The Stanley Cup drew plenty of attention on Wednesday at Pelican as players and members had their pictures taken with the 36 1/2-pound trophy that stands 3 feet tall. The presentation Cup has made its rounds around the area since the Tampa Bay Lightning prevailed. At Busch Gardens, cheetahs ate meat out of the top of the bowl.

Both the Lightning and the Tampa Bay Rays are sponsors of this week’s event. The Rays fell to the LA Dodgers in this year’s World Series.

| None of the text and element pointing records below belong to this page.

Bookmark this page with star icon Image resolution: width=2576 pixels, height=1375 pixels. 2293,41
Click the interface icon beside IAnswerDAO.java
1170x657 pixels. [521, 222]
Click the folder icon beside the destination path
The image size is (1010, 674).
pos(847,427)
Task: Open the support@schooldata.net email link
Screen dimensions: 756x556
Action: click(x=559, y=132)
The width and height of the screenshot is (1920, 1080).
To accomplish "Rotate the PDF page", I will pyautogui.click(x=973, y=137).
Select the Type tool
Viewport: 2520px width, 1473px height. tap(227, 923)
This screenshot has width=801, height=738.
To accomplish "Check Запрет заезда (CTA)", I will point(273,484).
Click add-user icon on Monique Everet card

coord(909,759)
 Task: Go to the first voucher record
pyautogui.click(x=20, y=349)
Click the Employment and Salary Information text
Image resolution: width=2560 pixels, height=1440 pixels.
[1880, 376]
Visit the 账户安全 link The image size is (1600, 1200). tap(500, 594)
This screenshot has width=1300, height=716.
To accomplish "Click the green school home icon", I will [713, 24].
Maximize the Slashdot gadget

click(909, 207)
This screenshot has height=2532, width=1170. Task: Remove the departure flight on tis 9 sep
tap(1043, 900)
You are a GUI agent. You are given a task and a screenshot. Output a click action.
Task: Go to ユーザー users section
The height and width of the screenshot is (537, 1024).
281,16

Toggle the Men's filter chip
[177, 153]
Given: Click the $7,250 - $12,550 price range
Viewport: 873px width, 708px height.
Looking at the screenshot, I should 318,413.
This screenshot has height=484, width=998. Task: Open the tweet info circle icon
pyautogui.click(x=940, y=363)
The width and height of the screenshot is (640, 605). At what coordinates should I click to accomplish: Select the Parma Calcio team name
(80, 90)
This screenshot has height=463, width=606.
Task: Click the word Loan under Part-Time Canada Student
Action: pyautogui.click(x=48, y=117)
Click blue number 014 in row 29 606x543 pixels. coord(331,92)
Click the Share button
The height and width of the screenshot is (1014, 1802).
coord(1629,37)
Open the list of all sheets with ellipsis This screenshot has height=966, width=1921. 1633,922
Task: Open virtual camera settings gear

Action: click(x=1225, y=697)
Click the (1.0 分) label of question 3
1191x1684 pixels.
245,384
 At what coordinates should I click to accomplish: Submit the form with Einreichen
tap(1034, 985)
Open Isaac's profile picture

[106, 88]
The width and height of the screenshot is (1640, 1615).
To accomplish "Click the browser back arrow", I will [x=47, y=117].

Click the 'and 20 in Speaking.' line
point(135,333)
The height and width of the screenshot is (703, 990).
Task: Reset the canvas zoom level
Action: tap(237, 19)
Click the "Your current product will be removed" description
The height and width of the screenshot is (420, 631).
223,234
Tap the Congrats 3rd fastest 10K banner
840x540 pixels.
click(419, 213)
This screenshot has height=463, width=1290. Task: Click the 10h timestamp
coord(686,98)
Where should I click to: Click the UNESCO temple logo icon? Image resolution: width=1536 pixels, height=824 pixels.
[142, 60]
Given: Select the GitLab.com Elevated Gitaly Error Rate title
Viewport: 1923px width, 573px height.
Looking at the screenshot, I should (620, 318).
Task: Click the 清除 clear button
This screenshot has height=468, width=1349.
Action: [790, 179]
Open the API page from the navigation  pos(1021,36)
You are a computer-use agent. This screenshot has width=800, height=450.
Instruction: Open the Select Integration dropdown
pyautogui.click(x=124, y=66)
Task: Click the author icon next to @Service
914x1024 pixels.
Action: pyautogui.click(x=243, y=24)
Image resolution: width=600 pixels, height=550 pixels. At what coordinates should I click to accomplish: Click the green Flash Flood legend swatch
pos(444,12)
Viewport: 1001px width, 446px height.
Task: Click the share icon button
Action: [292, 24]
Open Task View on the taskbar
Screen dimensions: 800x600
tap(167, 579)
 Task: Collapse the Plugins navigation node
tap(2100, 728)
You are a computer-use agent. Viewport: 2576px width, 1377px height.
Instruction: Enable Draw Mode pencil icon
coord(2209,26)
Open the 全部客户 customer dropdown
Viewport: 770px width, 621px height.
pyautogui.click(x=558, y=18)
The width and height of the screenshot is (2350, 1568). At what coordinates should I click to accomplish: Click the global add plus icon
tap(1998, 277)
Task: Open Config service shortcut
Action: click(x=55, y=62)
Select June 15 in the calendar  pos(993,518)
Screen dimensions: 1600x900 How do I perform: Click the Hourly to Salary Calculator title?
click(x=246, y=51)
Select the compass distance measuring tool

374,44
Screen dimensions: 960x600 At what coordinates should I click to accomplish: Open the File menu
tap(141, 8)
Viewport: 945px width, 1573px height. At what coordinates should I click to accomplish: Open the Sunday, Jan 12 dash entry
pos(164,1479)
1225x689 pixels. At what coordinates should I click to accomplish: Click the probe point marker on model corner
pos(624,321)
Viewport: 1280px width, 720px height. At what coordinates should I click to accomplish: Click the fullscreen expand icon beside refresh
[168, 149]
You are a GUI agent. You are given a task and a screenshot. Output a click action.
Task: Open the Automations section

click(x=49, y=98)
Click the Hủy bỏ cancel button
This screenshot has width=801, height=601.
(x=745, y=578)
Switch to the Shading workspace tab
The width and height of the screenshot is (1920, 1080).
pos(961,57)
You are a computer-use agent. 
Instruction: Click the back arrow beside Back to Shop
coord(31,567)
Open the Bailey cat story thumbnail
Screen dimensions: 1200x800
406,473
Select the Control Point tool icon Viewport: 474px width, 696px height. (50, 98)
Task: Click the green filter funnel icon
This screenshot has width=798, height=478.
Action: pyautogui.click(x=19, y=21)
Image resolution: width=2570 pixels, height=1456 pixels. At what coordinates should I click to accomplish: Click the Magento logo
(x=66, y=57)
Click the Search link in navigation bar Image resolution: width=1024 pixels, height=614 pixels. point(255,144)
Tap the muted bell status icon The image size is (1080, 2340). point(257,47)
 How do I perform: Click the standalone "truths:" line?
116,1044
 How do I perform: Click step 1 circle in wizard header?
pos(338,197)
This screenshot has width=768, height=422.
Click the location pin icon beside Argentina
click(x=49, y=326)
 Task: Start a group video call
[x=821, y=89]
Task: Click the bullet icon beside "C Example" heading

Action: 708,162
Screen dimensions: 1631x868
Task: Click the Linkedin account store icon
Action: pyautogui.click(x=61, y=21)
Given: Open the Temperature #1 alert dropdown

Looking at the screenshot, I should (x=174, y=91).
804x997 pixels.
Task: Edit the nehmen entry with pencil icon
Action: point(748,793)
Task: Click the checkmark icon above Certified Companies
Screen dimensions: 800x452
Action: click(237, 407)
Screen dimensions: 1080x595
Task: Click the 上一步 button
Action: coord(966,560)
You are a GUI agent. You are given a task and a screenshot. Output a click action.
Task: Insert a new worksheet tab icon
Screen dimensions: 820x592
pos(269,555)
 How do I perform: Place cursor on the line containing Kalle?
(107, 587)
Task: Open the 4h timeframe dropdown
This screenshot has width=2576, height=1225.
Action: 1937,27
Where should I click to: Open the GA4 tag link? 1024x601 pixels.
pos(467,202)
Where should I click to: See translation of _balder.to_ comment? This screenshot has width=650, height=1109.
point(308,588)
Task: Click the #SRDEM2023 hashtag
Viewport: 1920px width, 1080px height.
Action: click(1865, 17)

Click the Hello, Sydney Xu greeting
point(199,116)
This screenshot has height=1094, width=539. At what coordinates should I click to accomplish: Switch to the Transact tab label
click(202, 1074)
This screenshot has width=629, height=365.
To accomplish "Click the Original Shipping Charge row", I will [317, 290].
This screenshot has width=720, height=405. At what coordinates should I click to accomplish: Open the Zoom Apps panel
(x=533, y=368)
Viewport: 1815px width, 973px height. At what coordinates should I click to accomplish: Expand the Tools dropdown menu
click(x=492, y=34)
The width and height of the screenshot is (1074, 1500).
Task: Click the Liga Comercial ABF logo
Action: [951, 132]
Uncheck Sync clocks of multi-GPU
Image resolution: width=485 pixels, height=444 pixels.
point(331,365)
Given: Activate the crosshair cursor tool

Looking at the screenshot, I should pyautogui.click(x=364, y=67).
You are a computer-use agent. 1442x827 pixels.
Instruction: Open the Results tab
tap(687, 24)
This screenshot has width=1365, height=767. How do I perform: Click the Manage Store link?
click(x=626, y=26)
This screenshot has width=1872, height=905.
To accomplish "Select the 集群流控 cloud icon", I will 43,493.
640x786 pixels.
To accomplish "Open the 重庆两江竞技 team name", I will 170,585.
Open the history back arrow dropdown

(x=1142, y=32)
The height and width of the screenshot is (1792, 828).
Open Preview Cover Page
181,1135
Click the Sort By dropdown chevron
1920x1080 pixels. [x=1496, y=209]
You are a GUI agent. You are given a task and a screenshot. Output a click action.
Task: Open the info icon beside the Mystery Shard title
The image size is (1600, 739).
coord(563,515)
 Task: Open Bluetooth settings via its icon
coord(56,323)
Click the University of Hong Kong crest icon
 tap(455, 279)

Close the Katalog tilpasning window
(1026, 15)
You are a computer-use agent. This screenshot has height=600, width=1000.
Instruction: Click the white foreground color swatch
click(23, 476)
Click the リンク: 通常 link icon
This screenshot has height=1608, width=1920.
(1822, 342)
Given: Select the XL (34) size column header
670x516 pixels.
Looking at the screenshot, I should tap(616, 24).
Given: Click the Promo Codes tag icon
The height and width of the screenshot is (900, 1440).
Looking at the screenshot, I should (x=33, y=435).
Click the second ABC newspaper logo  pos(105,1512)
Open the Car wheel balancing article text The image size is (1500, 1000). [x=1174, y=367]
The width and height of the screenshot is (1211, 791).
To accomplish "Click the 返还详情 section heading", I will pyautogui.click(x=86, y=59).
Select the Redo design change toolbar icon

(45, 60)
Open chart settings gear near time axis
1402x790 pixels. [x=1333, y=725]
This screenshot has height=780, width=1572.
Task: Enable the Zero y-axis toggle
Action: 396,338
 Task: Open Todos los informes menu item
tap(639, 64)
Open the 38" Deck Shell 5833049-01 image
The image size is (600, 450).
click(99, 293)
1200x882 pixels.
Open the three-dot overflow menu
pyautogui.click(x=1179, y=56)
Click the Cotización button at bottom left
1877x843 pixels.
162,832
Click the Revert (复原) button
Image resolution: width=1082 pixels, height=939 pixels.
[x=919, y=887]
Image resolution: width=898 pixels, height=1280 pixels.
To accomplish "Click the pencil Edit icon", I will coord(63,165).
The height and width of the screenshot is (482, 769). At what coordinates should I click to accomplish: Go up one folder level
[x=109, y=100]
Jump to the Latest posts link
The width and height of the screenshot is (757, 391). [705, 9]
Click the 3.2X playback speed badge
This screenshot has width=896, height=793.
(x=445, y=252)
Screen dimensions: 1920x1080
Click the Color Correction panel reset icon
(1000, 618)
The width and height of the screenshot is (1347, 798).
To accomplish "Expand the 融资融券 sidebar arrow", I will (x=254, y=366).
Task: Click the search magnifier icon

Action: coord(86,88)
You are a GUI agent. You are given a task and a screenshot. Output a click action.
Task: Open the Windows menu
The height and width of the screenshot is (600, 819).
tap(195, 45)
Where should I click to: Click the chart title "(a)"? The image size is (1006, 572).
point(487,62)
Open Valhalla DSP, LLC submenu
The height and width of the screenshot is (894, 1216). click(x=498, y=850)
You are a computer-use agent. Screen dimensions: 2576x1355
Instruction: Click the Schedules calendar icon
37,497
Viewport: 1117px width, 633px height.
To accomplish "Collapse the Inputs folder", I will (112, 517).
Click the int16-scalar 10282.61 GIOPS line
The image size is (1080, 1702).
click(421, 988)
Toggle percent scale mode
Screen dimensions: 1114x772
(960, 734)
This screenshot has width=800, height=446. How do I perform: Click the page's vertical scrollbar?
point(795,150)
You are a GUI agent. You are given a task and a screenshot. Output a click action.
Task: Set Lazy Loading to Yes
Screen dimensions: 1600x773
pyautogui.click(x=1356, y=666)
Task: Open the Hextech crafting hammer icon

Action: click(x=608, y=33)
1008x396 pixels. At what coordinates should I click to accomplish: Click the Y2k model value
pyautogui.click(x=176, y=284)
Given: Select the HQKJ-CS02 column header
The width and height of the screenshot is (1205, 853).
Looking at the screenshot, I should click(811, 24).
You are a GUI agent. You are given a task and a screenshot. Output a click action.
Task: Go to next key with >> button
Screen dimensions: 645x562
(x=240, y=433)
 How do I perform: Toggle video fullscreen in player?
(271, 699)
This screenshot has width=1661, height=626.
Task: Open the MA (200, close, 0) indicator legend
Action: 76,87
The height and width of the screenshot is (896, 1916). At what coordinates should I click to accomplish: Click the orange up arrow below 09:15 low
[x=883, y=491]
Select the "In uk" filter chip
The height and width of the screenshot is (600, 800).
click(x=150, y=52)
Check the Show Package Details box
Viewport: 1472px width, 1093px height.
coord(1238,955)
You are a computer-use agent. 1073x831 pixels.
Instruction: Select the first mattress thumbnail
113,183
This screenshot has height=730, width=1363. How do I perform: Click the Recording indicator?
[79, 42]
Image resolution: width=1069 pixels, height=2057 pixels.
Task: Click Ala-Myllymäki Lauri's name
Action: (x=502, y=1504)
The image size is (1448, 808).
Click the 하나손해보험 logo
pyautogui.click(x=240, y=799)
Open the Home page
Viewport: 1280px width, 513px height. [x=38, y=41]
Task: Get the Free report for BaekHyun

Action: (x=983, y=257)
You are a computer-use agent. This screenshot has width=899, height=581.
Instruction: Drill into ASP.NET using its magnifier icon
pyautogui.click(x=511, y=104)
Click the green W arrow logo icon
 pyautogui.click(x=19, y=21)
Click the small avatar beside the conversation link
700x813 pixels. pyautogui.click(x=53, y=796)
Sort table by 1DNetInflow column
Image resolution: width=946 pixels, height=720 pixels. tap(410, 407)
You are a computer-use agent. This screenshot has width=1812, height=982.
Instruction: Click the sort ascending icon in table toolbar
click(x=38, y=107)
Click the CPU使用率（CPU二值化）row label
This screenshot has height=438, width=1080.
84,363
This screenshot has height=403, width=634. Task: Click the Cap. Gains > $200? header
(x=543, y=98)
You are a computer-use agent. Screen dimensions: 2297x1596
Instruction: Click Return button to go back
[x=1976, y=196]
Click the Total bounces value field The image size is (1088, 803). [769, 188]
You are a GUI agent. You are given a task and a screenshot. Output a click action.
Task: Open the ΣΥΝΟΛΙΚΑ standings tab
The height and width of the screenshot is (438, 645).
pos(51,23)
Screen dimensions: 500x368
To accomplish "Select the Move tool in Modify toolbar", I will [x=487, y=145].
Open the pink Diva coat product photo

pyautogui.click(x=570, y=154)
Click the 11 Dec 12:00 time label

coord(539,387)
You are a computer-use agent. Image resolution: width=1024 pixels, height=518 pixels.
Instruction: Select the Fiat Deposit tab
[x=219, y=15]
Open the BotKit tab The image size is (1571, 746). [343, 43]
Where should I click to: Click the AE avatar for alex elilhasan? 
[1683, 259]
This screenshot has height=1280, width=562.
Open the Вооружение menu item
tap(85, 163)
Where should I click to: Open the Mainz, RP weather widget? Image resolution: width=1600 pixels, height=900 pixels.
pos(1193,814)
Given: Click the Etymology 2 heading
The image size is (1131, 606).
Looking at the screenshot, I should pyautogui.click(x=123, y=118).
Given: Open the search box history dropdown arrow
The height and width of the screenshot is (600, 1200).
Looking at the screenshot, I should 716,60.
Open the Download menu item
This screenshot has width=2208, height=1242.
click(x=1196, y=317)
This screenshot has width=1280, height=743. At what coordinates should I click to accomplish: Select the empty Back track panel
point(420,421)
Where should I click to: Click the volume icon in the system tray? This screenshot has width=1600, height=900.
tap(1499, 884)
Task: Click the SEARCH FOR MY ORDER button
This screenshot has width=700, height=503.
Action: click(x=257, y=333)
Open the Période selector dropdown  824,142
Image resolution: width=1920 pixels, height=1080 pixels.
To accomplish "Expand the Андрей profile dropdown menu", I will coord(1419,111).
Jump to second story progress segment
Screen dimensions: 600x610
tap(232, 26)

The Doyles have been heavily involved in sponsoring sports teams at DEX Imaging and first got involved on the LPGA with Altomare, a rising player who made her debut on the Solheim Cup team last year. DEX Imaging now also sponsors Nelly Korda and Ryann O’Toole and is in talks with two other players.

The sponsorship with O’Toole sparked from a round of golf with PXG in Scottsdale, Arizona. It’s the kind of scenario that plays out often on this tour. Doyle says that when his clients play a round with LPGA pros, they become instant fans.

“If they can get exposure to it,” said Doyle, “they get hooked.”

The number of former female college players on staff at Pelican speaks to a purposeful strategy of helping women, particularly beginners, feel more comfortable at the caddie-only club.

Courtney Harter, director of women’s golf at Pelican, played golf at Alabama while Ashley Burke captained the team at South Florida and now works as the club’s merchandiser. Sisters Anna and A.J. Newell played at Tennessee. Anna holds two NCAA records and works as a second teaching pro at Pelican while A.J., who recently gave up a pro career that had her ascend to the LPGA, splits time between the gym and pro shop.

The Ladies member-member at Pelican nearly doubled from the club’s first year to the second. Sport coats are required in the Albatross and the primary member wears a blue blazer. It’s not uncommon to see a number of women sporting the blue blazer. The women’s locker room even occupies the prime real estate in the clubhouse, overlooking the 18th green. The men’s locker room overlooks the parking lot. It’s important, Doyle said, for women to feel that “This is my club; it’s not my husband’s club.”

“Mr. Doyle cares so much about growing the game of women’s golf and giving women more opportunities,” said A.J., “and he proved it by hosting the event out here. You see a lot of people talking about wanting to grow the women’s game, but he’s done something active to do it.”